La Croce reliquiario vera e propria, con funzione anche di ostensorio, è arricchita da placchette in smalto traslucido, mentre nel sostegno sono smalti champlevés a figure risparmiate e dorate. Il basamento appare coerente alla Croce, benché i suoi smalti risultino più modesti e di diversa mano rispetto a quelli traslucidi. L’opera è dunque frutto della collaborazione di più maestri e rappresenta una rara e preziosa testimonianza dell’oreficeria senese dell’ultimo quarto del Trecento che si caratterizza per la devozione nei confronti di quanto realizzato nella prima metà del secolo, quando gli orafi avevano espresso tutte le loro enormi potenzialità.

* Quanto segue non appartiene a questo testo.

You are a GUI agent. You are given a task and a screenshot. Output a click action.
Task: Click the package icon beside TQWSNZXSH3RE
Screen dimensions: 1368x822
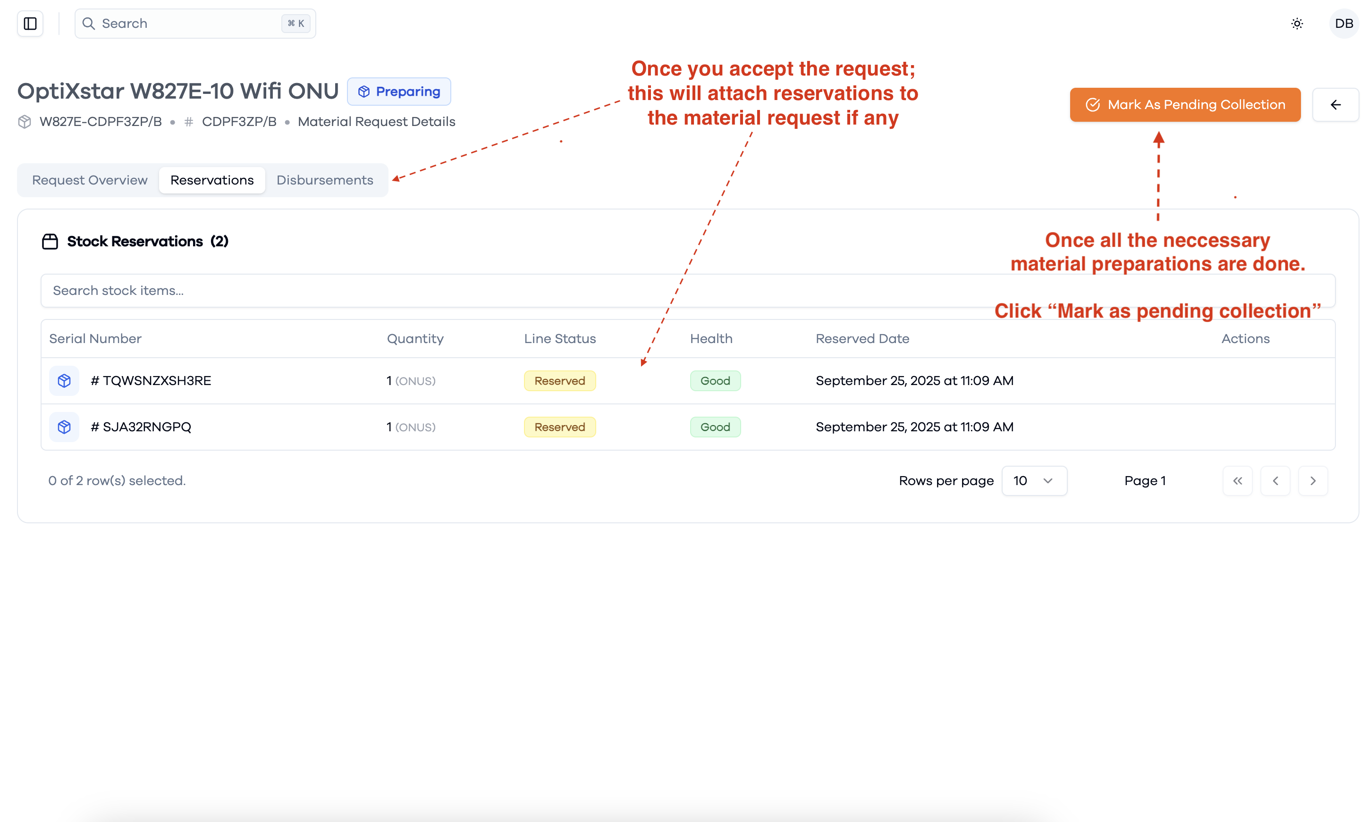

Gli smalti della Croce, eseguiti, anche se non dallo stesso maestro, nella medesima bottega di quelli champlevés della Croce dei Santi Pietro e Andrea a Trequanda (Siena), riconducibile agli orafi-scultori attivi nella cappella di Piazza (il Romanelli, il Pizzino, Matteo d’Ambrogio), sono stilisticamente affini a quelli del calice sottoscritto dal senese Matteo di Mino di Pagliaio, attestato come orafo nel 1369 e che nel 1380 risulta in rapporto con Nello di Giovanni e Bartolomeo di Tommè detto Pizzino, tanto da poterli considerare opera dello stesso smaltista. In entrambi i casi egli tiene in gran conto gli esiti stilistici di Lippo di Vanni, pittore che rappresenta un punto di riferimento per gli smaltisti senesi attivi intorno alla metà del Trecento e nei decenni successivi, anche se il timbro del suo linguaggio risulta un po’ stereotipato e talvolta rigido, nonostante l’apprezzabile risultato estetico finale di alcune formelle.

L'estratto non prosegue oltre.